Asked by: Andrew Snowden (Conservative - Fylde)
Question to the Department of Health and Social Care:
To ask the Secretary of State for Health and Social Care, what assessment he has made of the average length of time of a GP appointment.
Answered by Stephen Kinnock - Minister of State (Department of Health and Social Care)
The Department of Health and Social Care has indicated that it will not be possible to answer this question within the usual time period. An answer is being prepared and will be provided as soon as it is available.
Asked by: Andrew Snowden (Conservative - Fylde)
Question to the Department of Health and Social Care:
To ask the Secretary of State for Health and Social Care, what assessment he has made of whether disabled parking provision at NHS and primary care premises is adequate to meet patient demand.

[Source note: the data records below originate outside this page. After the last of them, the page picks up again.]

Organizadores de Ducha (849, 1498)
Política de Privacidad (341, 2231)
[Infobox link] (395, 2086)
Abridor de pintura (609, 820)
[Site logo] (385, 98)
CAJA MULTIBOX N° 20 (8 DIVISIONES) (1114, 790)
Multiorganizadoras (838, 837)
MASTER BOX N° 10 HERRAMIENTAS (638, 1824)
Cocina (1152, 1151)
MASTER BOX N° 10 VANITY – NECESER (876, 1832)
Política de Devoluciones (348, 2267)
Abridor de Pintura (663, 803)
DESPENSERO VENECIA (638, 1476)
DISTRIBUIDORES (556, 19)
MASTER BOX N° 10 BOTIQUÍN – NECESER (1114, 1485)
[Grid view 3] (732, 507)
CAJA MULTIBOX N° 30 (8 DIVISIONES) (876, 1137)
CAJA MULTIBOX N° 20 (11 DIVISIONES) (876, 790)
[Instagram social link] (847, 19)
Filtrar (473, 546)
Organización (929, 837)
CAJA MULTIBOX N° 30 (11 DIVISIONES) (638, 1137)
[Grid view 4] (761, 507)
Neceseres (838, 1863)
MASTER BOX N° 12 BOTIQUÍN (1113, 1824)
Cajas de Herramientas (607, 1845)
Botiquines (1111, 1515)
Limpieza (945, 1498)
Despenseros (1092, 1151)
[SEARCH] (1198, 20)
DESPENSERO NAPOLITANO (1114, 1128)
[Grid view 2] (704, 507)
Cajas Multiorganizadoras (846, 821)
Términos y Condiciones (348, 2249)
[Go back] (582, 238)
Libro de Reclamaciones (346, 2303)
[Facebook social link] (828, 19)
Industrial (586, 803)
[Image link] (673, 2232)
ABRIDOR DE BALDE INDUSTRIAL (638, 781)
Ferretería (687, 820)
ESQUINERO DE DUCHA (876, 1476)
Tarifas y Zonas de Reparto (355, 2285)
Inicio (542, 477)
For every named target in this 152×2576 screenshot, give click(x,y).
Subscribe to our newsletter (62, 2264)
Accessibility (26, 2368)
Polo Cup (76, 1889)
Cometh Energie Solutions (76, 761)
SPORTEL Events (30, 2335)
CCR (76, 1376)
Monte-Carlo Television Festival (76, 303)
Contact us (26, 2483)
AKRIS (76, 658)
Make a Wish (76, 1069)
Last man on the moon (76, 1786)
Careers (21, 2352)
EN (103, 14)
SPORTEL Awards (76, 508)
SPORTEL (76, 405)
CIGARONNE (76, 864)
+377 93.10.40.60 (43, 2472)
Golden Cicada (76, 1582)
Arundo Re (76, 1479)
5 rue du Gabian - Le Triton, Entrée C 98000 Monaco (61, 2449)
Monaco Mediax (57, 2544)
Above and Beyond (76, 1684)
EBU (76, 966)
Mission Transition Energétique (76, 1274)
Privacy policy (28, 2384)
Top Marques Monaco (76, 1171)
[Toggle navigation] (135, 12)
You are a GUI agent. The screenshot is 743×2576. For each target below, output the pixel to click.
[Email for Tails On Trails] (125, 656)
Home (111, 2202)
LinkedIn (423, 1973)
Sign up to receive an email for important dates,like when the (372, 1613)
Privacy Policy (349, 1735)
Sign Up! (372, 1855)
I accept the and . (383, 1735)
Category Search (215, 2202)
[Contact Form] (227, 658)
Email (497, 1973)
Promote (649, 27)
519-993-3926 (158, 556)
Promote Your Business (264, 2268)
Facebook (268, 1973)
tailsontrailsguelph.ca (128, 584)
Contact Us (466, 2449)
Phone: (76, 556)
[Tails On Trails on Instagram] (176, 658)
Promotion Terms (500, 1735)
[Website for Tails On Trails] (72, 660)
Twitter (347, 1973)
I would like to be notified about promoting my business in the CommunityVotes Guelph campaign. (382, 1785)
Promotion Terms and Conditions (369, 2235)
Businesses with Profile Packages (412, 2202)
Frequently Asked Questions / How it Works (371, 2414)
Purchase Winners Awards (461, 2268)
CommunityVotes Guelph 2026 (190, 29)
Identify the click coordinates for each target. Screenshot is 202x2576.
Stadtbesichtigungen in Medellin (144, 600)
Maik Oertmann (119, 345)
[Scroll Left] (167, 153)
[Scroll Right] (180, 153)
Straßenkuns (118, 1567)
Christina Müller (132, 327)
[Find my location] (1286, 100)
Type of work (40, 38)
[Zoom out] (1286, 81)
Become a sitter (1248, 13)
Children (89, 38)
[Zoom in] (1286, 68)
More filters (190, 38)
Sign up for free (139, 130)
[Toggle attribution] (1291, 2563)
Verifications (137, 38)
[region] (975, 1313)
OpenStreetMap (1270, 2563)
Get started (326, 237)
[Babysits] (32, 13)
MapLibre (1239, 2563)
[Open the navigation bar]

Answered by Karin Smyth - Minister of State (Department of Health and Social Care)
No national assessment he has made of whether disabled parking provision at National Health Service and primary care premises is adequate to meet patient demand.
Disabled parking provision on the public sector estate is mandated through national planning rules, and all NHS facilities must meet the requirements.
NHS organisations decide how they provide parking locally, based on the needs of patients, visitors, and staff, as well as environmental factors. The NHS car parking guidance requires free parking to be provided for four groups: disabled people; frequent outpatient attenders; parents of sick children staying overnight; and staff working night shifts. Further information is avaiable at the following link:
Asked by: Andrew Snowden (Conservative - Fylde)
Question to the Department of Health and Social Care:
To ask the Secretary of State for Health and Social Care, what steps are being taken to ensure that families of babies identified as deaf through the newborn hearing screening programme receive timely and appropriate support from birth.
Answered by Ashley Dalton - Parliamentary Under-Secretary (Department of Health and Social Care)
Newborn babies whose hearing screening suggests they may have deafness and hearing impairment are referred for an audiological assessment within four weeks.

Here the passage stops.